The Cable is fast approach a possible point when the charts once again become reliable with pattern completion and fulfillment. Time will tell if the Cable is ready to rock and roll or just thrown rocks.
Four charts are presented below.
Chart 1 shows a classic horn or sloping top pattern, signified by three highs and three lows with an increasing down slope in construction. The horn pattern was identified by Schabacker but not covered by Edwards and Magee. Technically, the market must close below the Dec. 29 low to complete this topping construction.
Chart 2 displays a candlestick pattern that I have used in the Cable for years — the Hikkake. It is one of the only candlestick patterns I can recognize (otherwise I am a candlestick idiot). I actually showed several examples of the Hikkake pattern on the charts of the Pound in my book.
This Hikkake sell signal consists of three events — first, an inside day (Jan. 9); second, a move above the high of the inside day (Jan. 10); and third, a move below the low of the inside day (Jan. 11). A close below the Jan. 11 low is required to confirm the Hikkake sell signal.
Chart 3 shows a complex H&S pattern that has been forming since July 2010. This pattern has two left shoulders and a double head — and it is not unreasonable (but not required) for a double right shoulder to form. A close below 1.52 is required to complete the H&S pattern. Until then, this is just a possible pattern.
Chart 4 provides the 30,000 foot view of the Cable. The dominant chart pattern is a triangulation dating back to the early 2009 low.
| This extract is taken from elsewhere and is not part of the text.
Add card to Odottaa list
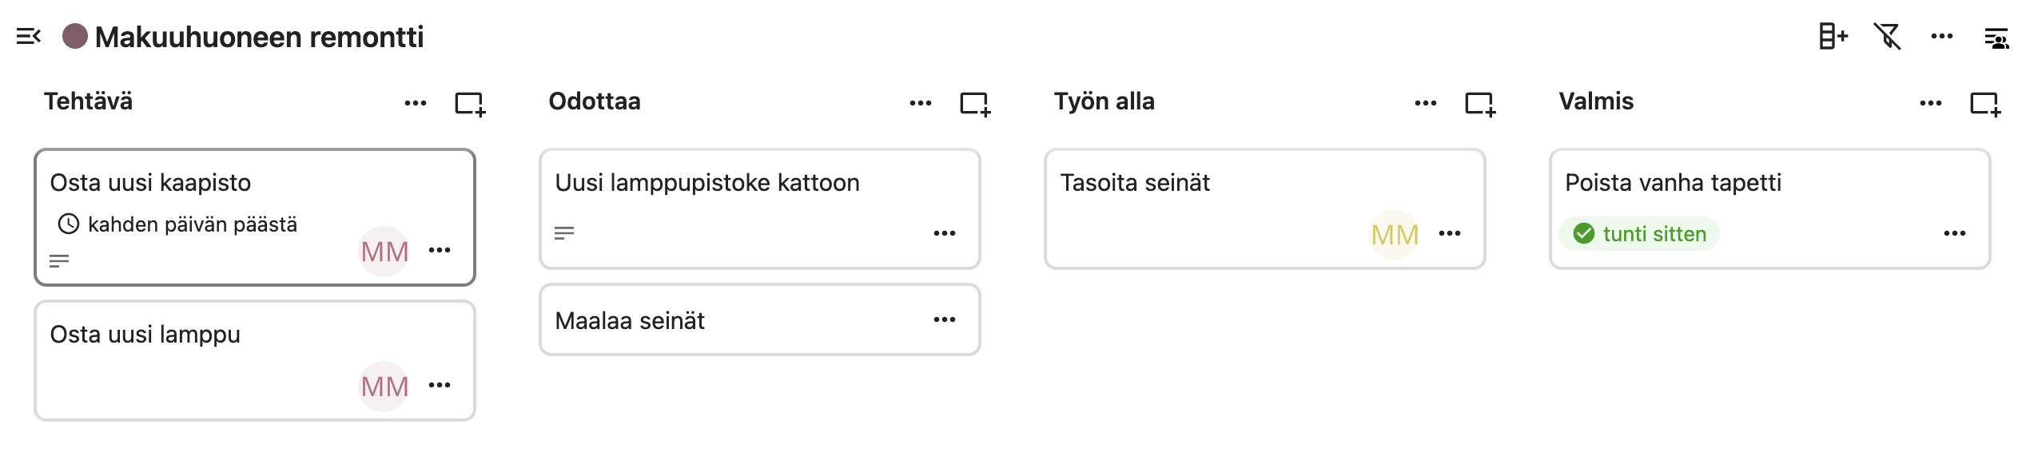The image size is (2022, 452). tap(975, 104)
This triangle offers no clue to the near-term direction of the market other than to note the shorter-term charts are developing tops near the resistance boundary of the triangle.
Sizing and risk
I don’t trust the Pound, so I am layering into a short position. The maximum risk I am willing to take on my entire position (once established) is 7/10th of 1%, or $7,000 per $1 million of trading equity.
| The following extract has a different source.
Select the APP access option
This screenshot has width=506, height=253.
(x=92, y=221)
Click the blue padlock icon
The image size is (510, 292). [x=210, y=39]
I am short the first layer as of today (Jan. 11) at 1.5384. My risk is to above the Jan. 10 high at 1.5512 (closing basis). Thus my risk is 118+ pips.
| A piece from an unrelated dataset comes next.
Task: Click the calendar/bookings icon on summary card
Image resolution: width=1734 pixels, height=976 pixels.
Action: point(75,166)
On the futures side, each contract is for 62,500 Pounds. A 118 pip adverse move equals ($737.50) per contract. Thus, if I were to establish my entire position here and not wait to layer, I would have shorted nine IMM contracts (9 x 118 pips = 1062 pips x 62,500 Pounds per contract = -$6,638). My actual short today was five contracts per $1 million of capital for a layer risk of just under 4/10th of 1% of capital.
My target is the May 2010 low, or about 1.4500.
I will put on the second layer if the cross closes below the Jan. 6 low. I am not sure if or where I will establish the third unit. By layering I am making the market prove itself before reaching my maximum risk point.
The Pound has totally ignored classical charting principles for several years. So my bet, in effect, is that the sequence of pattern failures and false moves will end with these current sell signals. Time will tell if I am right.